La violence impuissante
Au Château, il y a de la révolution dans l’air contre ce régime totalitaire et meurtrier. « Silvio justifie ses actions par une menace extérieure. Le dictateur se place en sauveur face à elle. Mais la violence est le pire des moyens pour changer les choses. » Et c’est là que Dorison innove : « On s’aperçoit que la violence a parfois permis de résoudre les problèmes à court terme mais les a aussi reportés à plus tard ». D’où des héros, Miss Bangalore la chatte et César le lapin gigolo, qui vont jouer la carte de l’humour. Xavier Dorison continue sa démonstration : « Pour montrer une libération, il faut décrire l’oppression que subissent ces animaux, expliquer que leur révolution violente n’a aucune chance de marcher. Ce sont les dictateurs qui ont la force avec eux. C’est une BD militante mais optimiste ». Mais la révolution n’est pas gagnée : il y aura quatre albums pour y arriver.

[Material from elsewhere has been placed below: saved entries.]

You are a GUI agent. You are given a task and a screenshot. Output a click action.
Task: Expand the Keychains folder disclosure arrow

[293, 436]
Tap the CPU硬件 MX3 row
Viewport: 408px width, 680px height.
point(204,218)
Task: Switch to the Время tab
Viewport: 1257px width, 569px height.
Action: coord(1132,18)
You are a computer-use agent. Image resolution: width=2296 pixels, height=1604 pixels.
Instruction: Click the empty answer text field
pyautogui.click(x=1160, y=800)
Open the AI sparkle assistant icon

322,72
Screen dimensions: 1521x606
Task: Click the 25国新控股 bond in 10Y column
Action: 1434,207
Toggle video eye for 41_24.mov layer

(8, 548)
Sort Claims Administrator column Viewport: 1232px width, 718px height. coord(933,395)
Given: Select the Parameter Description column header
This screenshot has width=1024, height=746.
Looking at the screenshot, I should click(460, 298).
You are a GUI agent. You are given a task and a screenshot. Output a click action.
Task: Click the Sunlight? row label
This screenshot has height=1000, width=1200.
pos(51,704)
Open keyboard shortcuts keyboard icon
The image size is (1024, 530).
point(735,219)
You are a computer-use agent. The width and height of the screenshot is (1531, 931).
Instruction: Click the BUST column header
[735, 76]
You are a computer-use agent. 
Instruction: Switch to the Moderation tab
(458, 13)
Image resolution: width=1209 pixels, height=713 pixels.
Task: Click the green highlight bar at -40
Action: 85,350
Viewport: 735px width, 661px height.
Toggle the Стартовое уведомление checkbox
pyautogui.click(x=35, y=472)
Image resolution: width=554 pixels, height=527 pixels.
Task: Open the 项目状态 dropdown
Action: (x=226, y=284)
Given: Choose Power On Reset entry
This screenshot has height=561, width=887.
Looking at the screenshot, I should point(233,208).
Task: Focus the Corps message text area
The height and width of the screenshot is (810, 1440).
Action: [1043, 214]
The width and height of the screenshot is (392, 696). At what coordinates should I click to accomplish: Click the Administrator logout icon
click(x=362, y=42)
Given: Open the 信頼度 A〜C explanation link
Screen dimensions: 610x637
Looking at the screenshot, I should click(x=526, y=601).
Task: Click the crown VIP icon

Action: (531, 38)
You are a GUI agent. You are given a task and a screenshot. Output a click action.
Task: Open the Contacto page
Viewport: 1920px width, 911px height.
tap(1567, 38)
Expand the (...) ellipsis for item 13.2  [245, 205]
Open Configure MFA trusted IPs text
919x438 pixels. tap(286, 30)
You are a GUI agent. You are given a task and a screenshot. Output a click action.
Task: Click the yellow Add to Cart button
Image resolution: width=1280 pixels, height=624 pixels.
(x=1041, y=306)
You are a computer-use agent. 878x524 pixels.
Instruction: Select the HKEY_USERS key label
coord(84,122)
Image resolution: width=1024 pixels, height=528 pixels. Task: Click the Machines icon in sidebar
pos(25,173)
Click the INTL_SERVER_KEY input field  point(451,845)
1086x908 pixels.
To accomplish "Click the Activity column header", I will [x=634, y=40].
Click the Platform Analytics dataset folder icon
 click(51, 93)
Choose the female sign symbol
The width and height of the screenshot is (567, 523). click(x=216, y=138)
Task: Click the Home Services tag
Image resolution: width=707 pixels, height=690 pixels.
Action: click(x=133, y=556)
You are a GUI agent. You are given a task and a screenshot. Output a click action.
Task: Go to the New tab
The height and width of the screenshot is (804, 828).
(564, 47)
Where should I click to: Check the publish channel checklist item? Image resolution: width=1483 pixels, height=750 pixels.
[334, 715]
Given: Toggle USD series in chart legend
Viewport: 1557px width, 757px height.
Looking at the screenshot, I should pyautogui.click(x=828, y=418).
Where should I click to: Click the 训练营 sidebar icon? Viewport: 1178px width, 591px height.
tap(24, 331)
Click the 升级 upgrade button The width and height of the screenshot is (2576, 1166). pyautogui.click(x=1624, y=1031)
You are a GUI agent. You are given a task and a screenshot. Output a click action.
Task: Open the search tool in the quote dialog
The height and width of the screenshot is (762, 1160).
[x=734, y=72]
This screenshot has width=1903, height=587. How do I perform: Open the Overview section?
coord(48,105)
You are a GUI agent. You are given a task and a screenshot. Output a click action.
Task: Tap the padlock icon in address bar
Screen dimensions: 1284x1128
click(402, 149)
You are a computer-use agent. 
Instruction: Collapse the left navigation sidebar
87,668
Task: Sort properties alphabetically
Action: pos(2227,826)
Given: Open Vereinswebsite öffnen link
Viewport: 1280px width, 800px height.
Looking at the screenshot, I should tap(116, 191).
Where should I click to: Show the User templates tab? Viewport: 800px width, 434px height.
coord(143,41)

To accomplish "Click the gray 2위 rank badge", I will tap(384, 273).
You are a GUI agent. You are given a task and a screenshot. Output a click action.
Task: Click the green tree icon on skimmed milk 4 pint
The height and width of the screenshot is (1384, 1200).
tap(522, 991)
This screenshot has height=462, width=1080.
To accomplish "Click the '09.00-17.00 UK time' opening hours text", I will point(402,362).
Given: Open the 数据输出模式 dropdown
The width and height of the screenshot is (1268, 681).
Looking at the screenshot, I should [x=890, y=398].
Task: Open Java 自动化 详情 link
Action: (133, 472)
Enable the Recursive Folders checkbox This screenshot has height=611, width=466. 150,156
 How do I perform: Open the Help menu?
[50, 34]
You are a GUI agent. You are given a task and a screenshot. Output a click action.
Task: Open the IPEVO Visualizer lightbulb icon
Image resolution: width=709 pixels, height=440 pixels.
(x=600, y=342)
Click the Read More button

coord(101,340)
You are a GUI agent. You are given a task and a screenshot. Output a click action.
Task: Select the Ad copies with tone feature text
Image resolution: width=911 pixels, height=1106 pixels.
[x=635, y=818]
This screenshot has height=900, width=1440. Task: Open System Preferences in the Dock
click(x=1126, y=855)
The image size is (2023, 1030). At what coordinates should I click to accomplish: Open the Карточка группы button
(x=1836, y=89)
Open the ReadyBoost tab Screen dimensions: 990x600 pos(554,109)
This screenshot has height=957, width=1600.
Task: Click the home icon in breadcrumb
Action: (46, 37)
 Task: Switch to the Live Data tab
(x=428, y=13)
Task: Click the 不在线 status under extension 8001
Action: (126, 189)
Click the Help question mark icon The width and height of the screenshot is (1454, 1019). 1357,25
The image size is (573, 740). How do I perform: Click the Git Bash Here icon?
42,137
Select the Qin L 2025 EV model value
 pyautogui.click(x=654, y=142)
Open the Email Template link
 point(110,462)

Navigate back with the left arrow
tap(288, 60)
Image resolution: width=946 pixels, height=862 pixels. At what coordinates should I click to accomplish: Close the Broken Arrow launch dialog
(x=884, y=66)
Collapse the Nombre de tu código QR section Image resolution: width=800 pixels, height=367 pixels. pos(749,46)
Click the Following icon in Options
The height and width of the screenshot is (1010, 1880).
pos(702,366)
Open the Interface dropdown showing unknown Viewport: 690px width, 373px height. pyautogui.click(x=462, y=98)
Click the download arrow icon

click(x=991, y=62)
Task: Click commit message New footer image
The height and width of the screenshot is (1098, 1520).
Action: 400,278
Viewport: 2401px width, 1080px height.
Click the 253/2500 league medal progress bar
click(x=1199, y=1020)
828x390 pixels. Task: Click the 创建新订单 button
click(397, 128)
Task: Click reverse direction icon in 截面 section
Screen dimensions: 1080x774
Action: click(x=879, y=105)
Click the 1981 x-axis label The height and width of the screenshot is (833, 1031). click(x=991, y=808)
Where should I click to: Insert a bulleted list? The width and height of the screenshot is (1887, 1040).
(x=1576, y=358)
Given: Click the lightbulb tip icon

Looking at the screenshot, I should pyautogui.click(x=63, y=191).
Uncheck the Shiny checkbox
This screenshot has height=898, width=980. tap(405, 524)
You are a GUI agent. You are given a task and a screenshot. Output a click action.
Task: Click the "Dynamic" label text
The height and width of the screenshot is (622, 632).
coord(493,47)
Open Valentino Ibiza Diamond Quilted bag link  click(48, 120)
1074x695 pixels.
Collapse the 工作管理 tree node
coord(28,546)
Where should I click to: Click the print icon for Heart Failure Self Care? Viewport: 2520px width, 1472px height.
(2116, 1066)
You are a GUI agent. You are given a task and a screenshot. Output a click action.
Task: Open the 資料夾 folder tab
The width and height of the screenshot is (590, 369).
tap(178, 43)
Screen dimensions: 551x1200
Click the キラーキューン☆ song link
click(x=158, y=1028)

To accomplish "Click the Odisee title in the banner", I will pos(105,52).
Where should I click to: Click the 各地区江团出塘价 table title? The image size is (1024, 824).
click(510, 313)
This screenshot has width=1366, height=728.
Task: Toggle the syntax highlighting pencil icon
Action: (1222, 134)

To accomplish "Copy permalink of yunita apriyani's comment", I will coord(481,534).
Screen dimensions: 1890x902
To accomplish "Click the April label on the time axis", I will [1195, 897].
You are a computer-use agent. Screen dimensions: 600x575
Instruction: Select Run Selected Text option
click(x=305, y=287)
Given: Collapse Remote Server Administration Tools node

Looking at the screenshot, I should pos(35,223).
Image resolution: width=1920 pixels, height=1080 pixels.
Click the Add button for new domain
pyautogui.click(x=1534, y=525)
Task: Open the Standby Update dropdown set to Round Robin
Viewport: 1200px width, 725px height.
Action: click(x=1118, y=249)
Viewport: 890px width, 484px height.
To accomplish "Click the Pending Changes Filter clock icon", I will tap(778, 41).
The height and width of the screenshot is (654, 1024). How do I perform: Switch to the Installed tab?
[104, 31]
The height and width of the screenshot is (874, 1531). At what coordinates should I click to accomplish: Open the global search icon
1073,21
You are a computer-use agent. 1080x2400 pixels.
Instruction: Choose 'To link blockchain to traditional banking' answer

Félix Delep, jeune dessinateur, est le maître d’œuvre de cet édifice avec un trait somptueux, riche, bouillonnant de vie. À 24 ans, c’est son premier vrai chantier. « Un jour, je reçois quatre dessins signés par Félix. Je tombe de ma chaise. C’était parfait ! », se souvient Dorison, qui avait été son prof de scénario à Émile Cohl. Mais d’où vient Félix Delep ? « C’est Lewis Trondheim qui m’a fait plonger dans la BD. Il m’a proposé de faire une histoire courte animalière pour Spirou. Un éditeur de Casterman a envoyé ces dessins à Xavier. » avoue simplement Félix. Si on lui demande ses influences, il parle de Don Bluth et ses films d’animation Brisby et le secret de Nimh et Fievel mais aussi des classiques animaliers de Disney comme Robin des Bois. Le dessin de Delep est désormais totalement sur tablette, couleurs comprises, qu’il assure avec une belle maîtrise. Il se souvient cependant qu’au début « toute la machine semblait en marche mais je n’avais pas les personnages bien en main. J’aurais dû faire plus de recherches parce que j’ai mis deux ans et demi pour ce premier album ».
Pas évident de réinventer en BD le genre animalier depuis Calvo ou Guarnido. Le résultat est, sur tous les plans, impressionnant de qualité, de lyrisme et de beauté. On est totalement pris par les ambiances violentes de cet univers concentrationnaire dont l’espoir n’est pourtant pas exclu, si bien restitué par Dorison et Delep qu’il va falloir suivre de près.
Article publié dans le magazine Zoo n°73 (Septembre-Octobre)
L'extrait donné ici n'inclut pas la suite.